It’s Snowing Euros in Frankfurt
12/22/2011 7:30 am EST
This week’s huge credit giveaway in Europe amounts to another reprieve for self-defeating policies, writes MoneyShow.com senior editor Igor Greenwald.
Frankfurt, the global capital of hard money and harder heads, dispensed $645 billion in exceedingly easy credit yesterday.
It wasn’t quite a free-for-all: you had to be a European bank to borrow as much as your increasingly dubious collateral might support for the next three years, at a variable rate currently at 1% and headed lower alongside the economy.
The European Central Bank’s Long-Term Refinancing Operation drew 523 banks, many of them getting squeezed out of the global money market.

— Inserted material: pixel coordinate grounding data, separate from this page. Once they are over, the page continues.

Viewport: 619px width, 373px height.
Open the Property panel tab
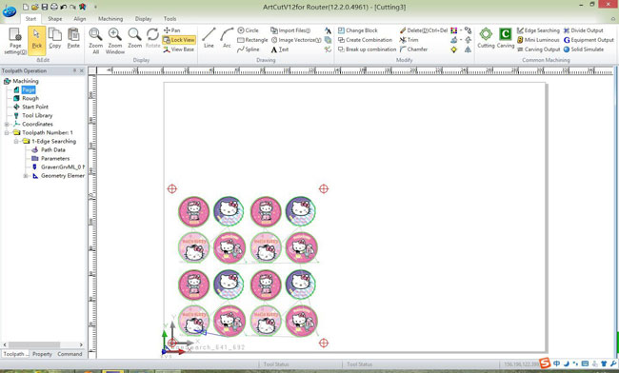(x=42, y=354)
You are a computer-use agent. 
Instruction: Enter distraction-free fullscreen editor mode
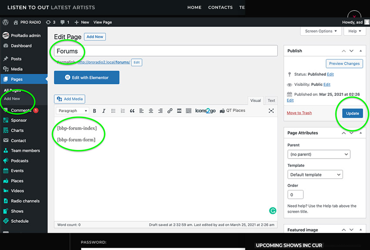271,111
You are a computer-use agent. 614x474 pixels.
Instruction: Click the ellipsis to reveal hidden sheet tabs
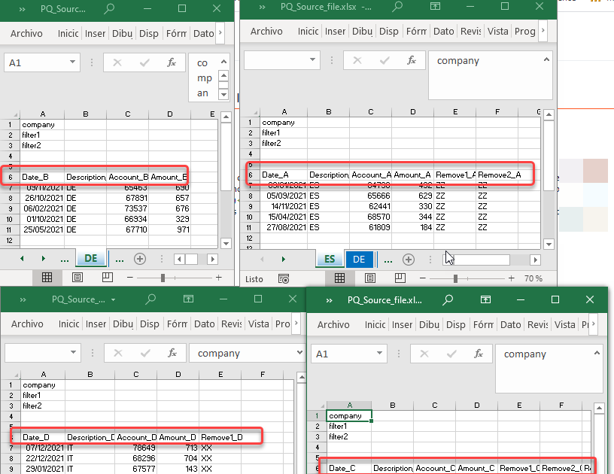388,258
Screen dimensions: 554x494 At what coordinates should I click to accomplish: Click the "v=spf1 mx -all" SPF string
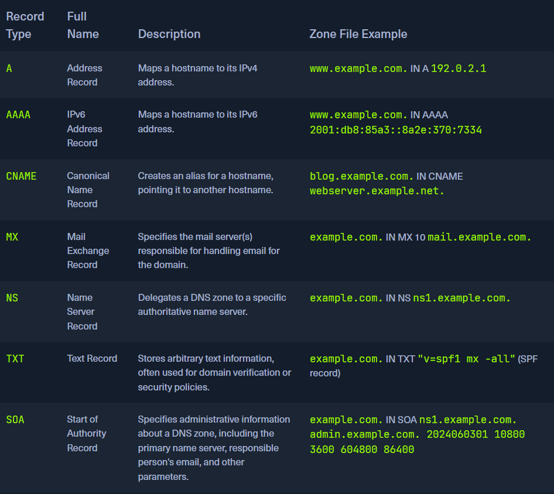tap(466, 359)
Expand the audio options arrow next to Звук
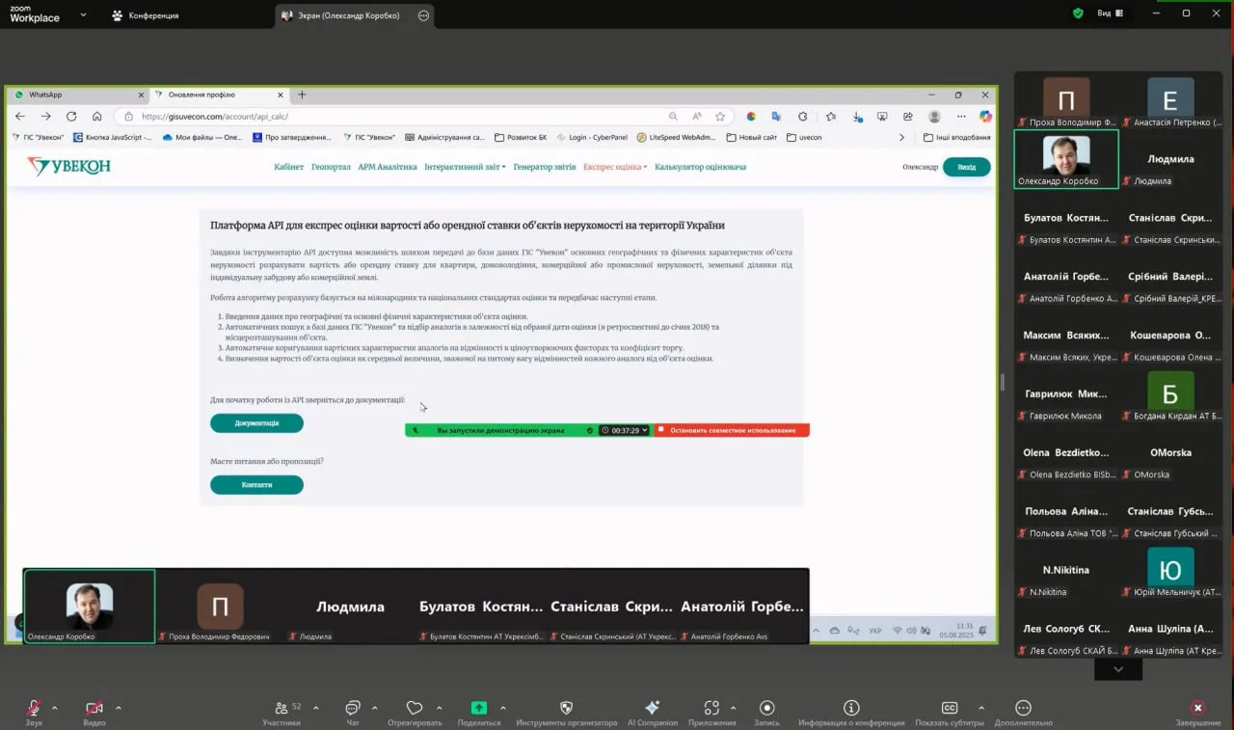The width and height of the screenshot is (1234, 730). pyautogui.click(x=55, y=708)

Top French officials have been publicly urging the banks to plow the loan proceeds into government bonds, and French and Spanish yields had already plunged in anticipation of that trade. But Italy, which faces a heavy refinancing slate right out of the gate in 2012, has seen much less relief.
Instructions from Paris notwithstanding, the money’s more likely to be set aside against the banks’ own big refinancing needs next year. Yesterday’s haul amounts to 63% of the bank debt maturing over the next 12 months, according to Goldman Sachs. With another all-you-can-eat three-year borrowing buffet scheduled for January, the banks could cover themselves for all of 2012 and 2013 in short order, according to Goldman.
This is probably not enough to avert further credit contraction, but does limit the risk of a sharp escalation in the ongoing run on European banks. And if Spain’s reprieve is for real, the European borrowing backstop set to go into effect in January is probably big enough to see Italy through the spring.
With fiscal policy still dragging Europe into a recession, things aren’t likely to get better, of course. But the ECB’s generosity to banks does offer some insurance against the worst-case scenario.
Is that enough for a meaningful risk rally? There’s the argument that taking the worst case off the menu was all it took to heal US markets in 2009, so why not Europe in 2012?
The counter-argument is that in 2009 the US fiscal policy was at least pointing in the right direction, while Europe continues to make matters worse with austerity.
Doing just enough to stave off a calamity will work until it doesn’t, with predictable consequences. It’s hard to get too optimistic while uncompetitive European economies are forced to deflate as best they can, even with all those euros falling from the sky in Frankfurt.